*Goal of the exercise:*
Give back exactly the lines from the "The image size is (624, 563)." line to the final line of the records, and only those, minus any pictures.

··········

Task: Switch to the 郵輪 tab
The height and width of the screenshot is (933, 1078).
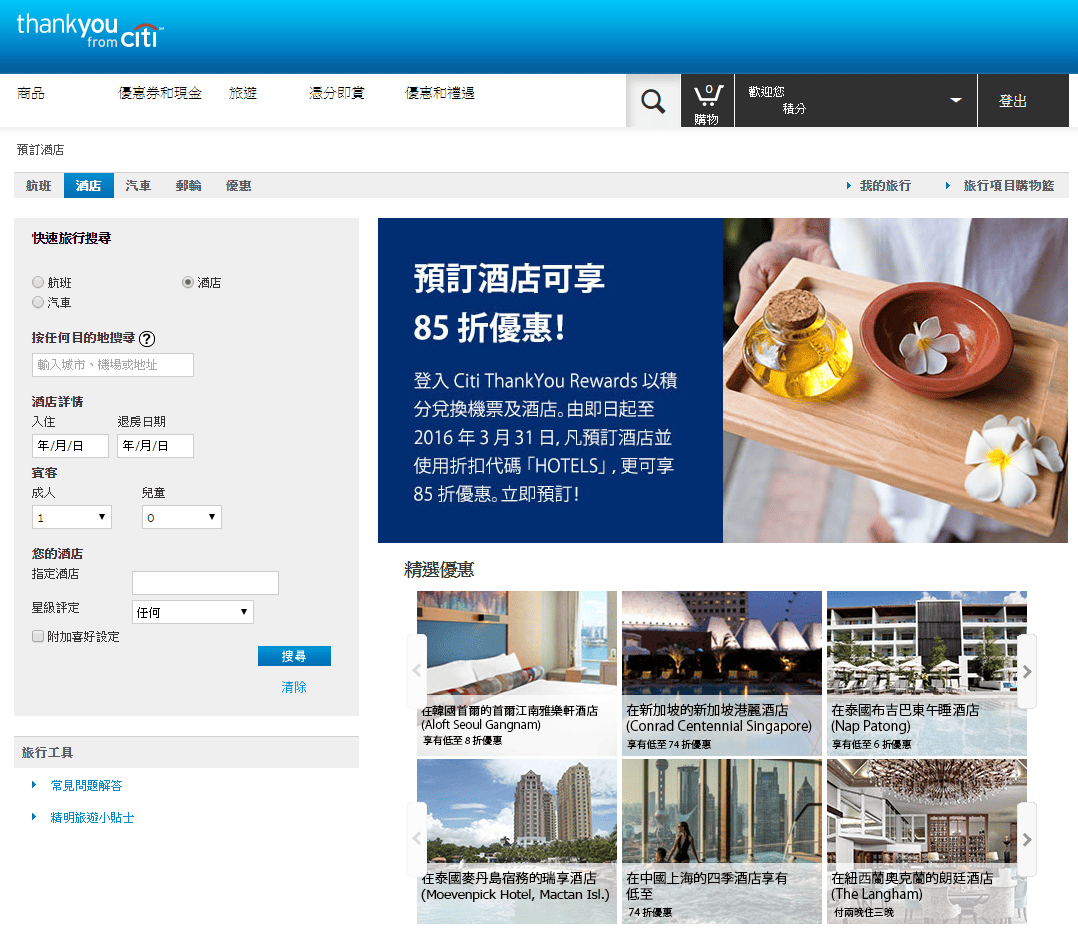Action: (x=188, y=185)
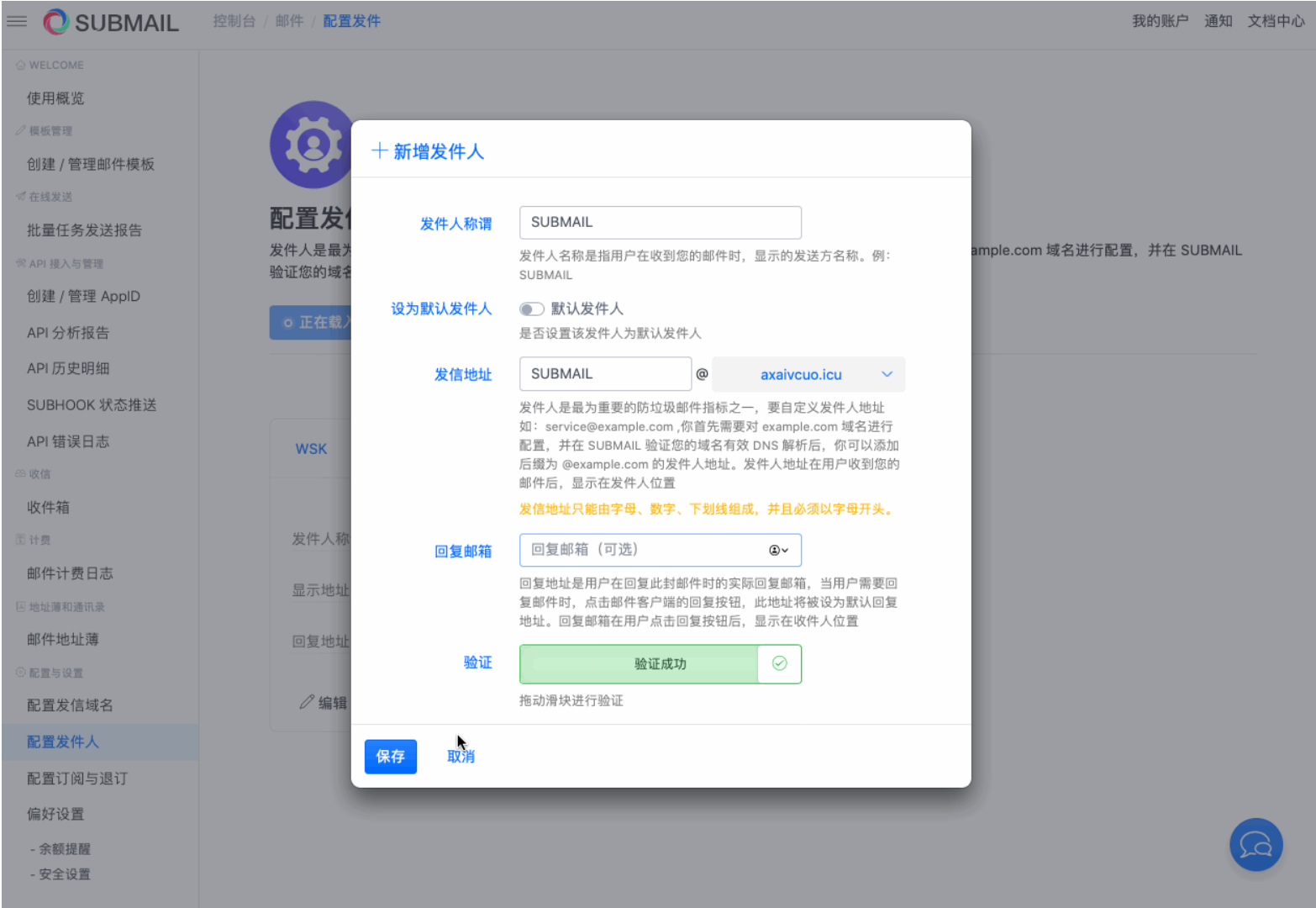This screenshot has width=1316, height=908.
Task: Click the SUBMAIL logo
Action: (x=111, y=22)
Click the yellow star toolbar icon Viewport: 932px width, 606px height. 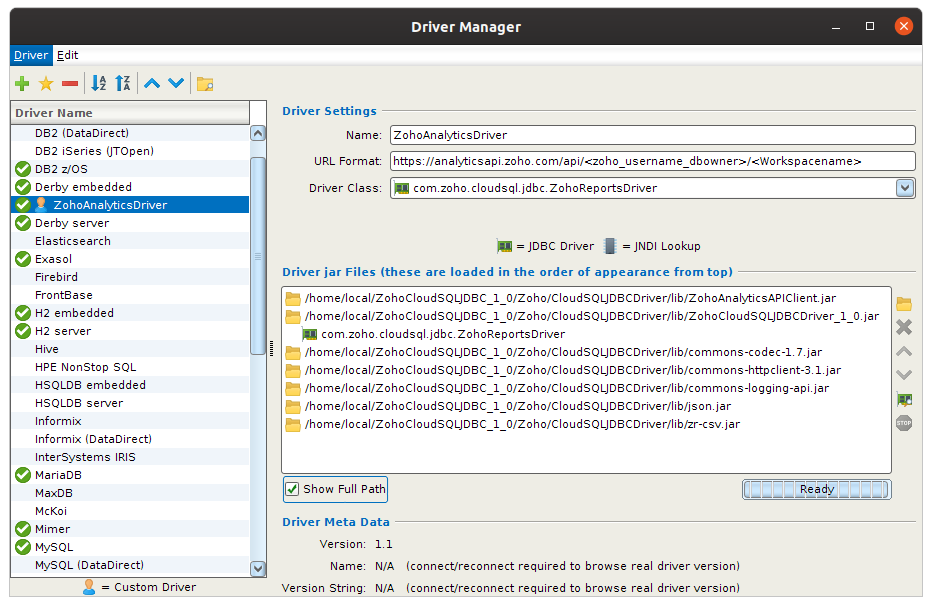[46, 84]
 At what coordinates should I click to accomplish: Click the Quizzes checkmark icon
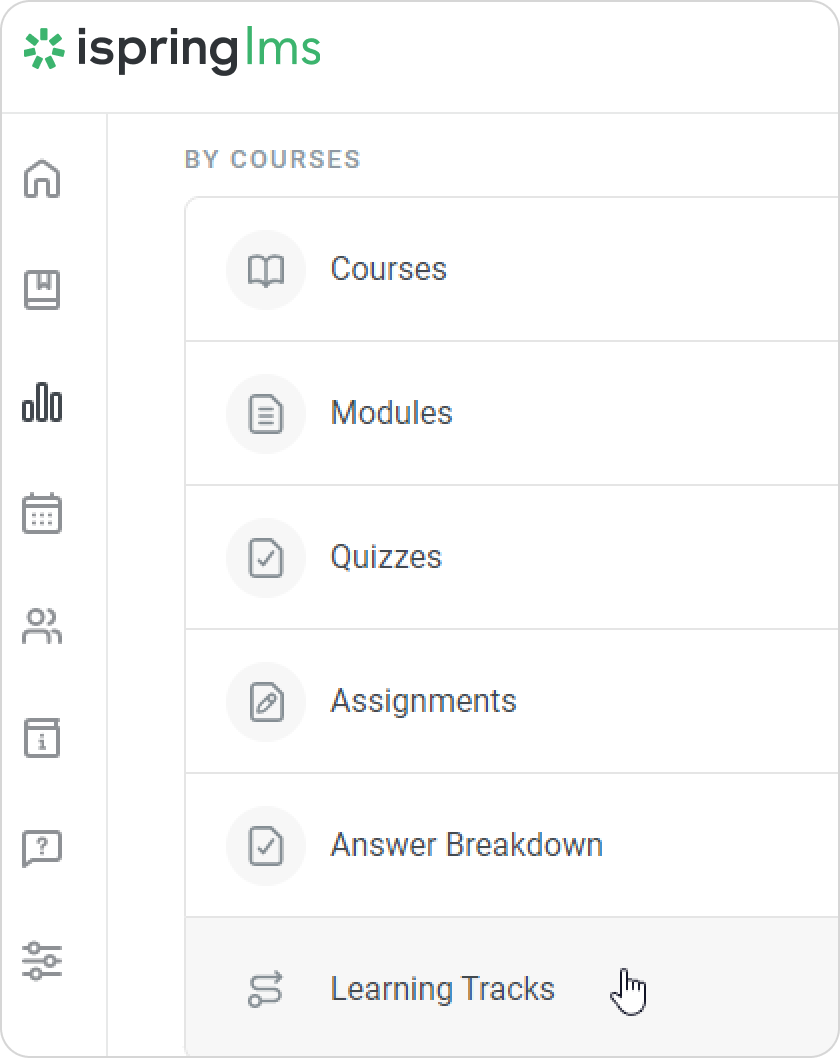tap(265, 557)
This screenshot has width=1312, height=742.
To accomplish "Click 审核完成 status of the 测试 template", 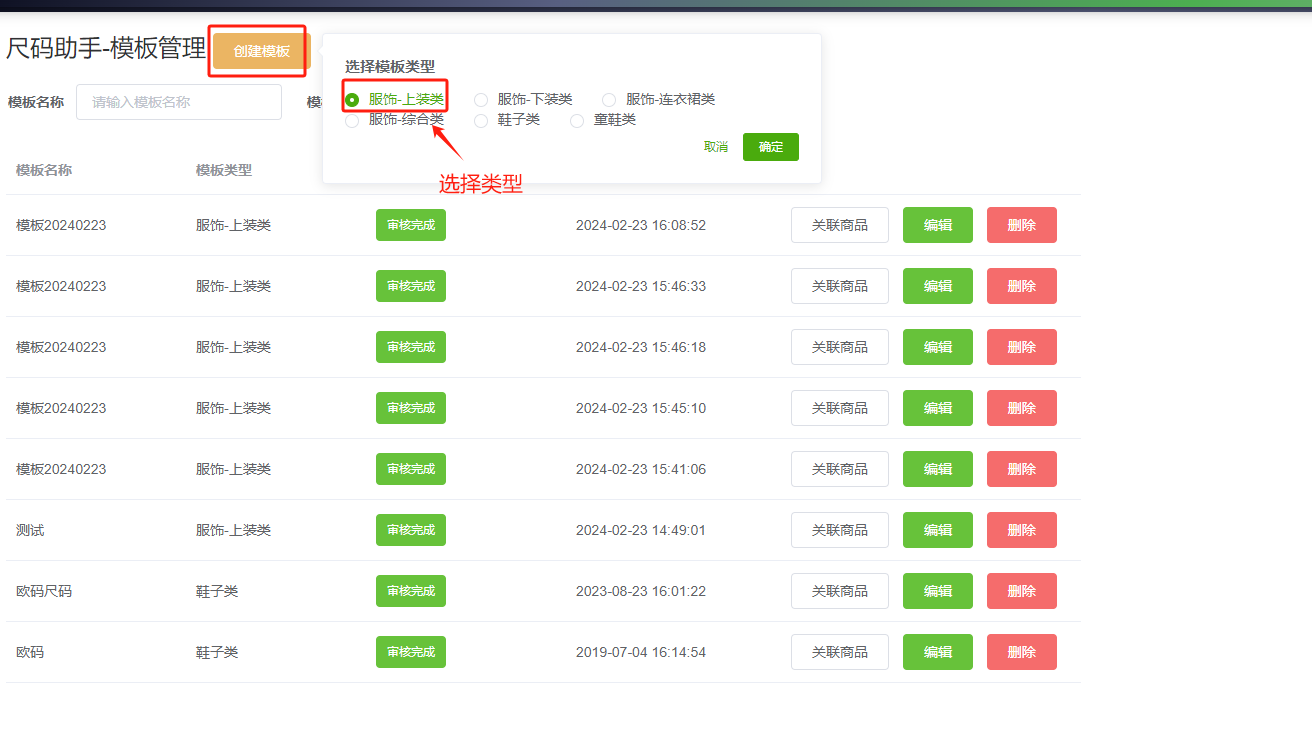I will [x=410, y=530].
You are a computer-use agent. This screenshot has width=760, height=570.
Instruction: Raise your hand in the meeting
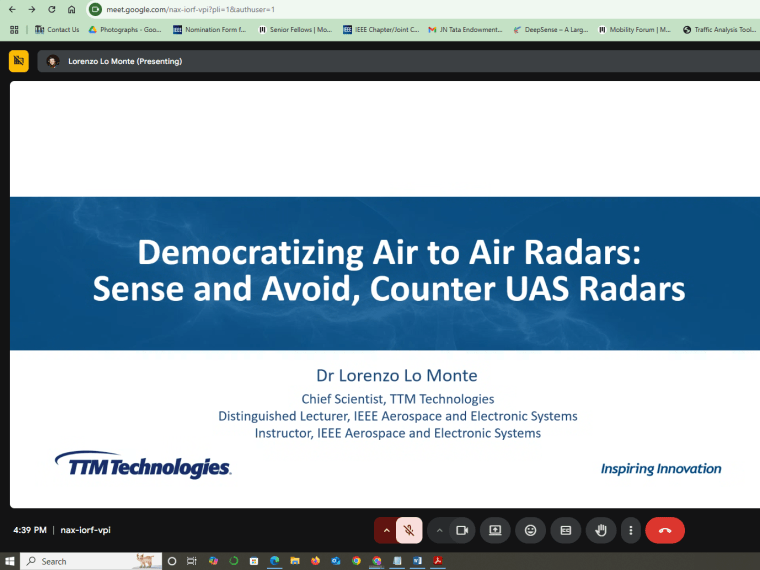tap(601, 530)
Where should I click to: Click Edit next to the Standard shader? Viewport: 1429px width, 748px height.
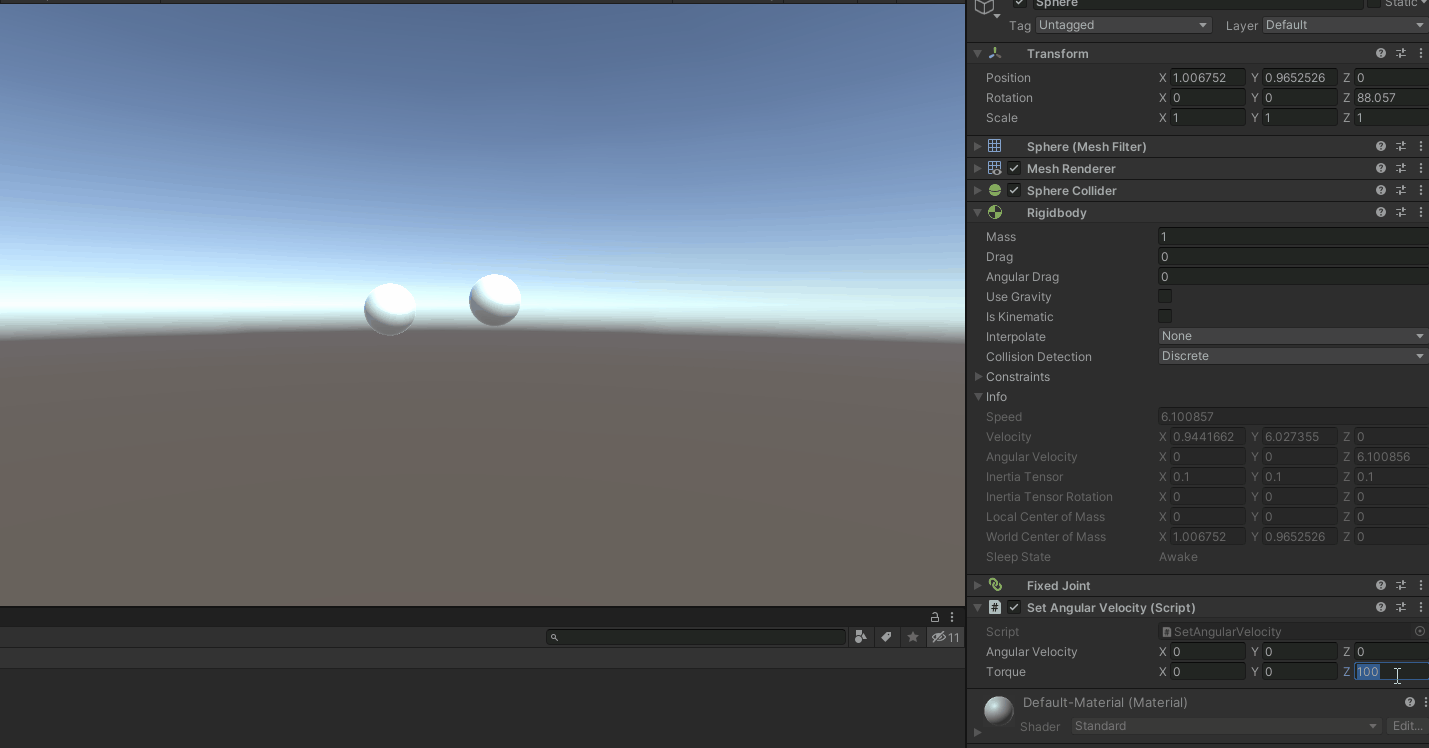click(1406, 726)
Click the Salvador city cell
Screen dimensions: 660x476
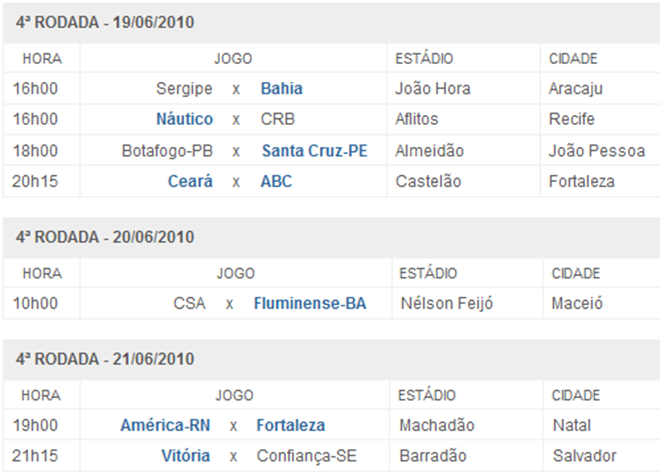click(602, 456)
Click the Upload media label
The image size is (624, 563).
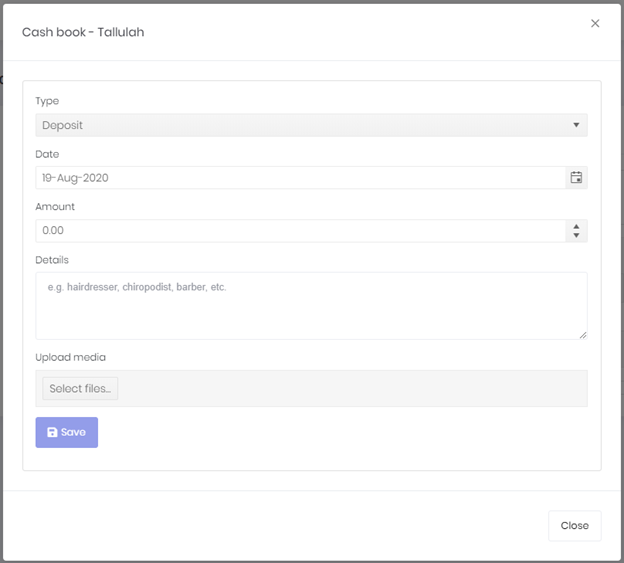tap(70, 357)
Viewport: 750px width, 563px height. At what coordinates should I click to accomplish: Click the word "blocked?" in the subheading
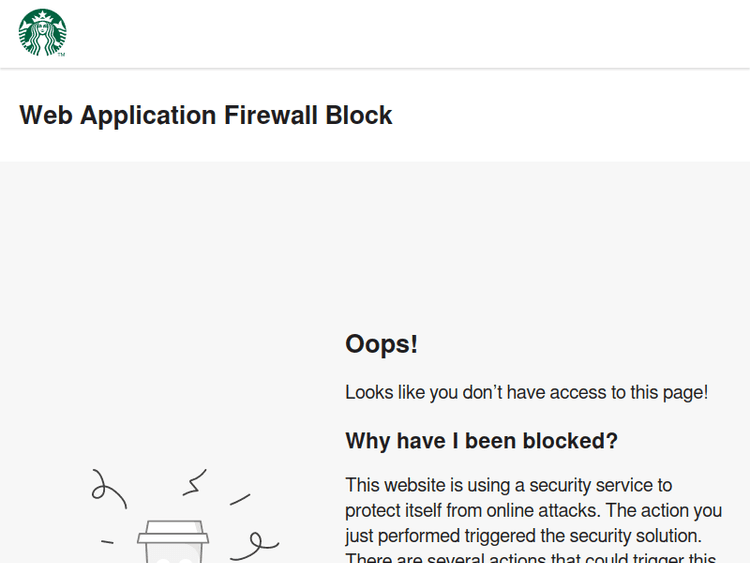(x=573, y=441)
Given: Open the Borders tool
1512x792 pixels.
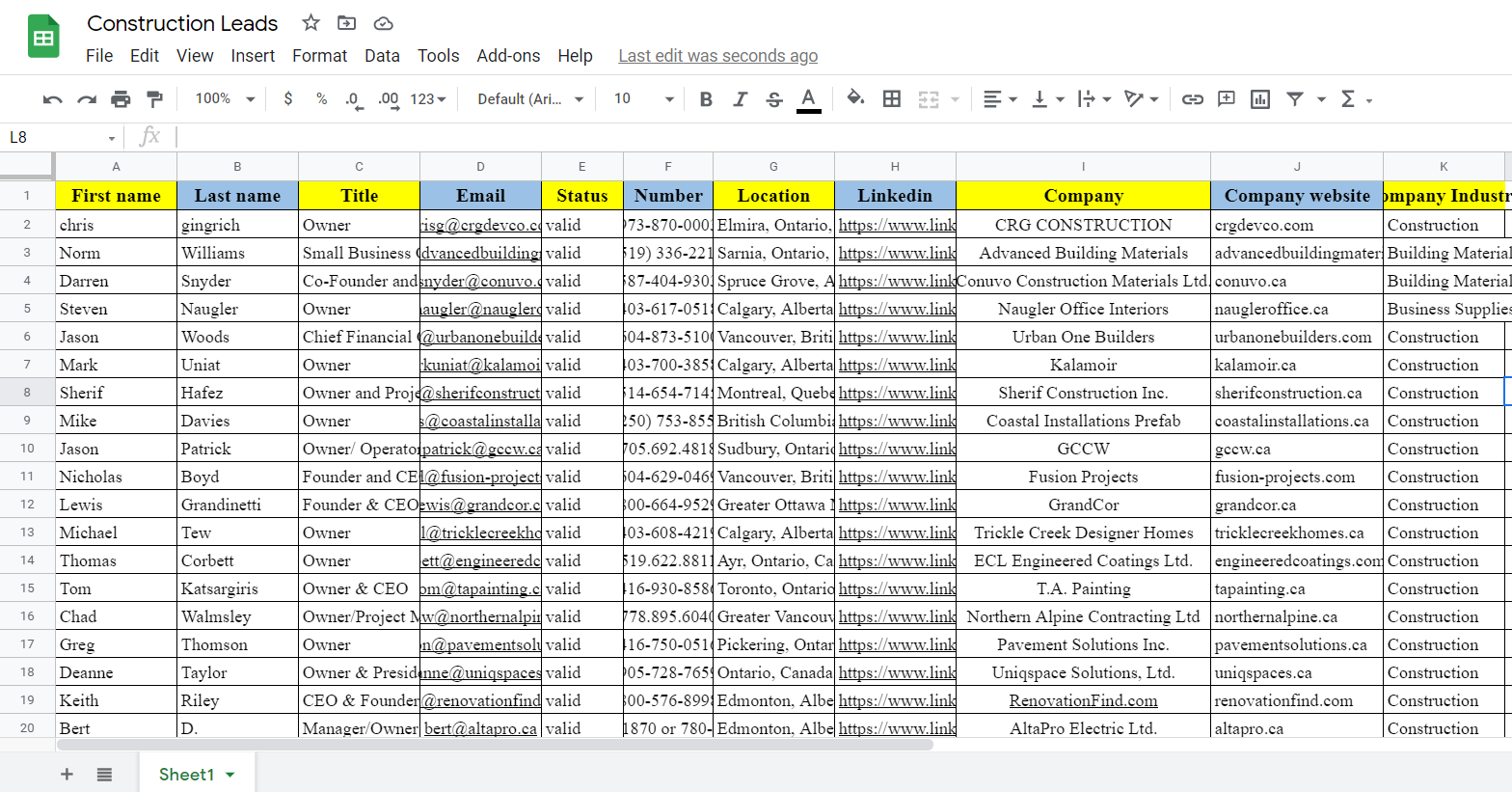Looking at the screenshot, I should pos(892,98).
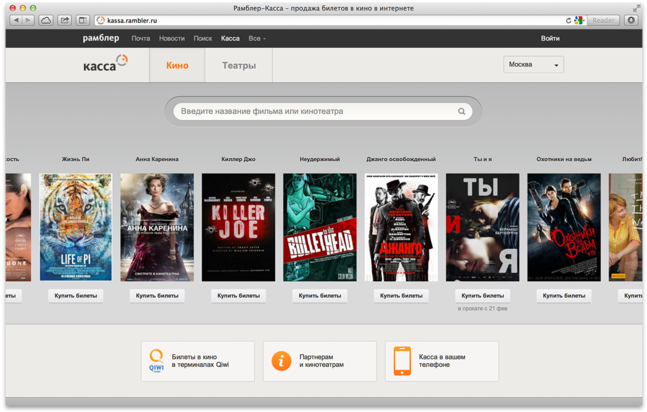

··········

*Solution for this exercise:*
The image size is (624, 563).
tap(70, 357)
Viewport: 750px width, 563px height. At what coordinates should I click to accomplish: Click the word "blocked?" in the subheading
(x=573, y=441)
Given: Open the Borders tool
1512x792 pixels.
Looking at the screenshot, I should pos(892,98).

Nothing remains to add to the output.